I really enjoyed the process of getting to know the work of British artist Mitch Griffiths in preparation for the catalogue essay I wrote for his current exhibition at the State-Hermitage in St. Petersburg. With my background in writing about Caravaggio during my PhD research, I was asked by the Halcyon Gallery to consider Griffith’s work in relation to the past painters of large scale narrative oil paintings whom he references explicitly in his images such as Caravaggio, Rembrandt, Rubens.
These are some extracts from the essay, ‘Mitch Griffiths: Real World as Image and Image as Real’, Halcyon Gallery and State Hermitage Museum, 2016
Like much contemporary art, Griffiths’ work explores 21st-century consumerism and alludes to a sharp anxiety that art is no longer a possibility because commodity culture – especially technological items such as the smartphone, and corporate branding – is so aestheticised that it provides an alternative to experiences delivered by older cultural enterprises, such as paintings. Griffiths’ canvases resemble the altarpieces of the past in the service of religion as much as his images resemble the billboards and magazine spreads of today in the service of market capitalism. Critiques of the utopia promised by advertising have been manifold since artists engaged with the visual aspects of commodity culture in the 1950s, for example in Pop Art and through the Situationist movement of the 1960s.

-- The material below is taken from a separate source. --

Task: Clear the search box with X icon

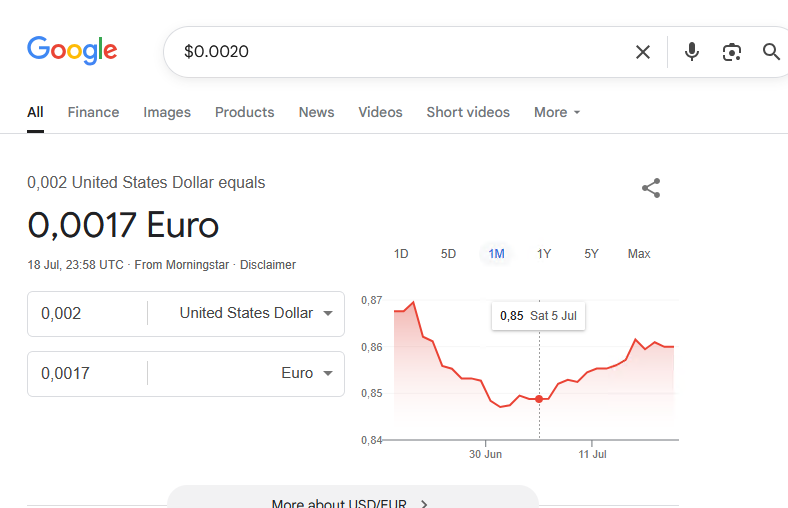Action: click(x=643, y=52)
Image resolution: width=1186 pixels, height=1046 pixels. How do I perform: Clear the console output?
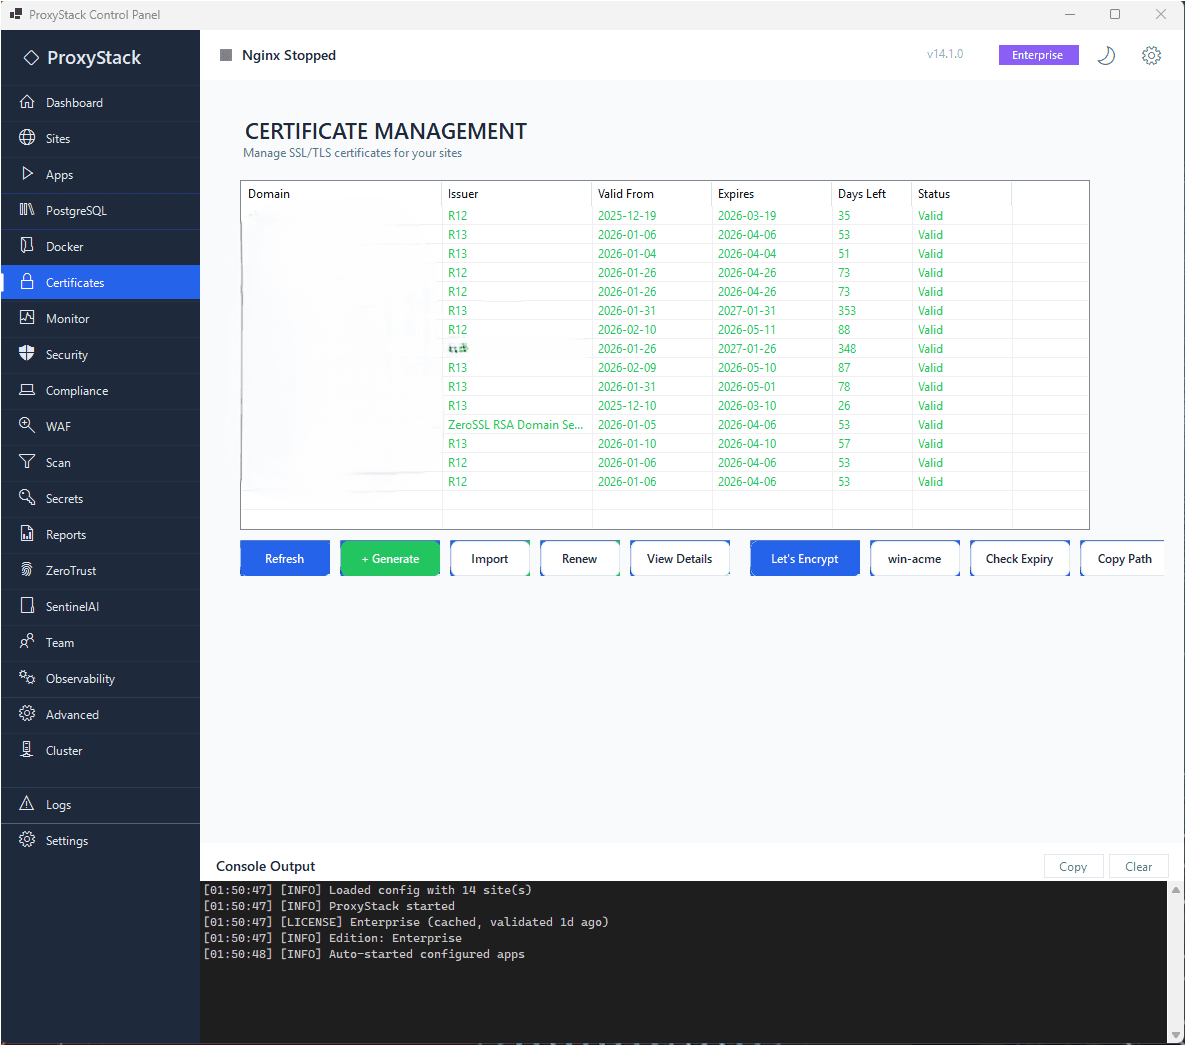[1138, 866]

In particular, the philosopher and Marxist Guy Debord identified a colonisation of all social life by the images of advertising and the mass media, observing that ‘all that once was directly lived has become mere representation’ and stating that life in consumer society has been downgraded from ‘being’ to ‘having’. Griffiths returns repeatedly to this colonisation by brands of all social life and embodied life. For instance, Commercial Gangster (Fig. 8) is literally branded by the commodities he consumes, which inevitably consume and own him. The expression of these brand logos in the form of tattoos here is particularly compelling; after all, the tattoo is a mark that is read on the surface of the skin, but it is also indelibly absorbed by the body. Likewise in 21st-Century Boy, in which a Christ-like figure wearing a halo of credit cards in place of a crown of thorns is tattooed with the Coca-Cola logo, but he additionally bears the lacerations of self-harm. Like his own emotional malcontent, the brand has a place inside and on his body and has entered into his very bloodstream. In doing this, Griffiths draws attention to the crossover between the production of fine art in the traditional medium of oil paint and the aesthetic presence of advertising and corporations. Perhaps we are even made aware of the supreme illusionistic accomplishment of oil painting, in that it can imitate effectively both the flesh of bodies and the graphic design of brand logos with fidelity to the original index.

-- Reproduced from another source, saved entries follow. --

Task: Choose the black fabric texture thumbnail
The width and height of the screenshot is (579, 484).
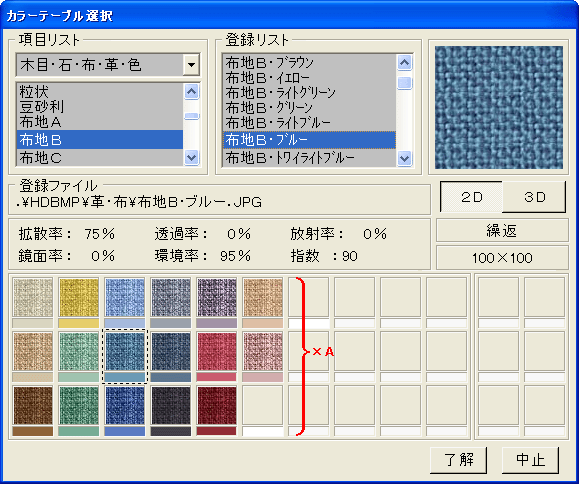Action: (x=171, y=405)
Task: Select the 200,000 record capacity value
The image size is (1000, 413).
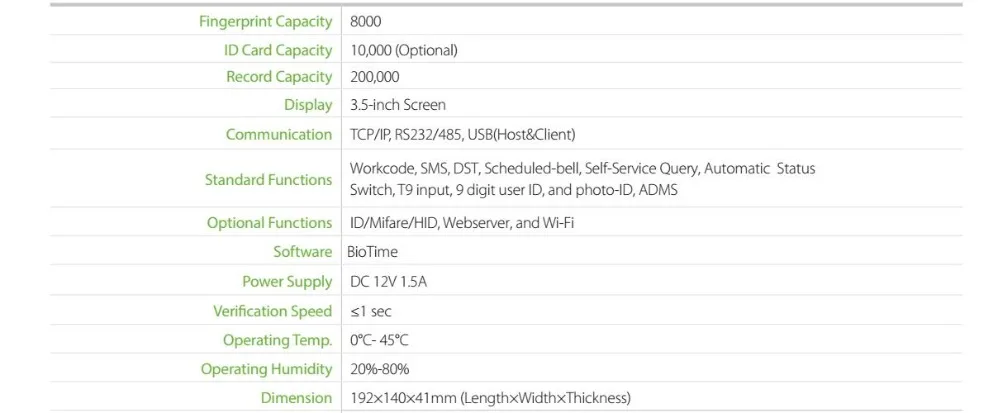Action: click(375, 77)
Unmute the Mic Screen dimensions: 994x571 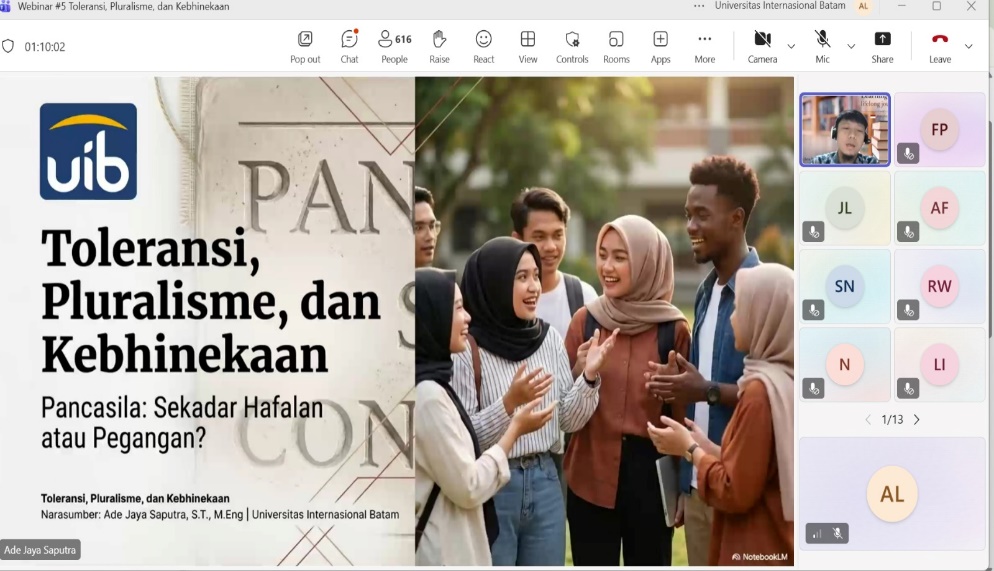coord(822,46)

In referencing Dutch still-life painting and the grandiose manner of past history paintings, Griffiths borrows from the visual language of images that have already earned their place in the canon of art history. They are works that – falsely or rightly – command esteem on account of their inclusion in the world’s most illustrious museums, and thus we feel obliged to look and pay attention. The reality of the current refugee crisis seems to be that not many people are paying attention to their needs. Images of reality as conveyed through the news are somehow just not sticking. Griffiths has converted scenes of trauma into a different sort of image: one that borrows from the authority of the past to make us look again, with curiosity and respect as opposed to indifference. Once again, by translating the reality of everyday events into a self-consciously constructed image, in The Things they Carried Griffiths points to our faith in the reality of images and our relative blindness to real life.